Liverpool 1 Manchester United 0 | Tactical Analysis

Liverpool 1 Manchester United 0 | Tactical Analysis

A spirited performance from Brandon Rodgers’ men managed to completely stifle Robin Van Persie and co in what was a lacklustre Manchester United performance. With United in the market for a central midfielder or two, a microscope was intensely focused on England International Tom Cleverly; is he good enough to partner Michael Carrick in the engine room? On this evidence he is not and struggled dearly to impose himself on the game. Liverpool were not at their scintillating best, but showcased greater hunger and desire to win this game, highlighted by them winning 60% of the ground duels in the match (57) compared to United’s (38). In the end, an early Daniel Sturridge header was enough for Liverpool to seal all three points and maintain their 100% record.

A contrast in defensive styles


Manchester United lined up in a flexible 4-4-2 shape, Giggs moved infield early when the team were in possession to form a 3 man midfield base as a counter measure to Liverpool’s midfield trio of Lucas, Gerrard and Henderson. United placed a huge emphasis on moving the ball around the ground quickly, in an attempt to catch the aggressive pressing Liverpool midfield out high up the pitch, revealing passing lanes for Welbeck and star striker Robin Van Persie.

LFC-v-MUFC-Winning it Back

Highlighted in black are Liverpool’s midfield trio (Gerard, Lucas and Hendrson) pressing quite high up the pitch all at once as Lucas wins back possession. Although a risky strategy against the slick passers United possess, they did this successfully in the first half and really managed to disgruntle the United midfield. As a result, Ryan Giggs, Michael Carrick and Tom Cleverly lost possession a total of 50 times throughout the game, 20 more times than Liverpool’s above mentioned trio. As Carrick and Cleverly struggled to impose themselves on the fixture, the pair began hitting more and more quick transitional passes (10 each) more than any other midfielder’s or forwards in the game.

On the flip side, Manchester United were content in falling into a deep defensive block early without applying much pressure on the ball. The reasons for this was to try and stop the chance creation machine which is Liverpool F.C. Sturridge, Aspas and Coutinho like to interchange positions frequently and so a huge emphasis was placed upon Patrice Evra and Phil Jones to cut off the passing lanes in the zones behind and the two centre halves as their lack of mobility reared its ugly head. Philippe Coutinho, Liverpool’s primary playmaker actually did not manage to create single chance in the match which is in stark contrast to Liverpool’s last home game vs another deep defensive block team in Stoke City, as he created 6 chances.

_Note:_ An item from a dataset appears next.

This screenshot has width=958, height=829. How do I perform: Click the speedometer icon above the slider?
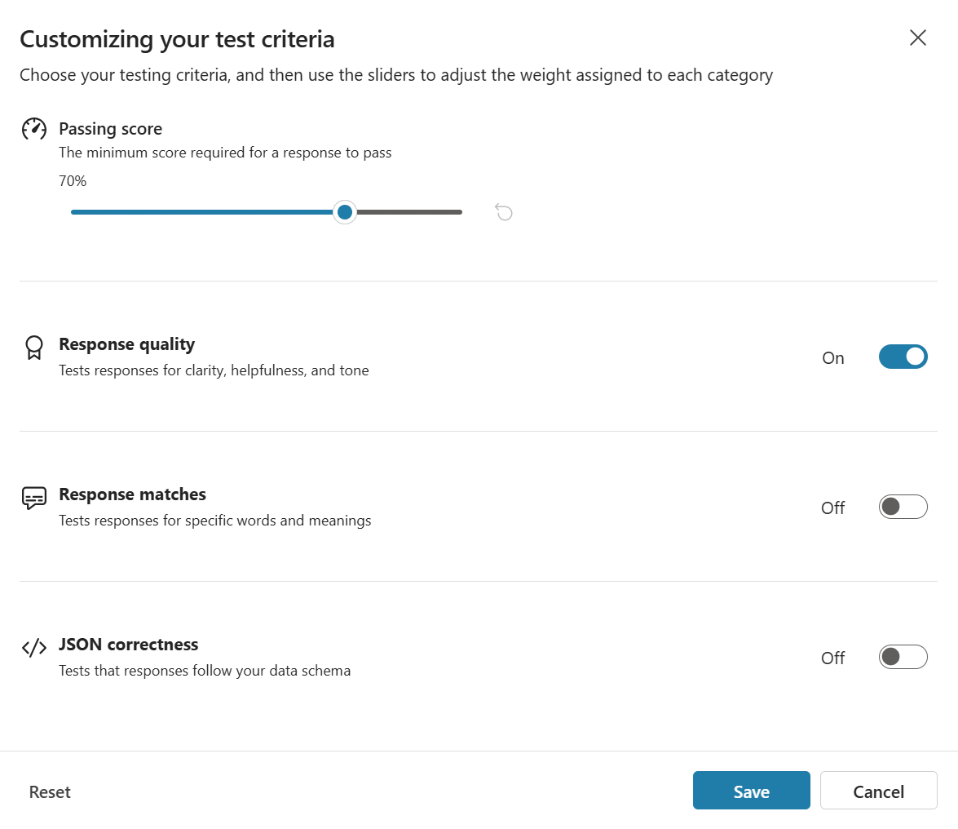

LFC-v-MUFC-Covering the CBs

Evra and Jones expanded and compacted (like in the image above) and did a good job protecting the 18 yard box with their presence, allowing the centre backs to deal with the huge threat that is Daniel Sturridge. Although Man United defended fairly well, their attacking left much to be desired and there superior possession throughout the first half came to nothing as Van Persie was barely involved.

Manchester United’s reactive measures:

As the second half went on, United seemed to acknowledge that they were not going to create much in the open play and so began attempting multiple crosses. The team widened its passing support ranges, and began whipping in what ended up being a huge 32 crosses (Liverpool crossed the ball just 5 times.) The United players’ desperation to nick a goals manifested itself in the excessive overload in the box for these crosses.


Here’s an example (above) as United abandon their passing build up, instead flooding the box with players and getting numerous crosses in. However, the team still failed to create a single clear-cut goal scoring opportunity, with only 19% of these crosses finding the intended target and showcased poor finishing inside the box.

Defensive block

defensive block

Manchester United lined up in a 4-4-1-1 formation without the ball and played with a very deep defensive block. The players sat back contently in their positions and allowed Liverpool to retain possession in the middle third. Instead looking to clog passing lanes and make important interceptions, ending up with 20 interceptions in total. Danny Welbeck however is allowed to deviate from this plan slightly and use his athleticism to pressure the Liverpool defenders and deep-lying midfielders.

Manchester United’s transitions

– Offensively – Within the first 5-8 seconds of recovering possession, United looked to stay quite compact and tended to play short vertical passes if possible to progress play at a medium tempo. Michael Carrick is the key to this system, he is the player the United players look for first (if available) in order to initiate attacks from deep.

– Defensively – United opted to apply very little pressure on the ball and usually fell back into defensive block immediately, usually within the first 5 seconds. Mainly due to them being extremely wary of Liverpool’s counter attacking threat, in particular Coutinho’s dribble-drive and passing threat.


David Moyes will most certainly be looking to strengthen the central midfield area of his team as deadline day is upon us. Michael Carrick was given little help in the engine room by Tom Cleverly and United seemed overawed by the sheer athleticism and energy showcased by Liverpool’s tenacious midfield trio. With Marouane Fellaini looking like a possible signing for Moyes, could he be the man to solve Man United’s midfield woes?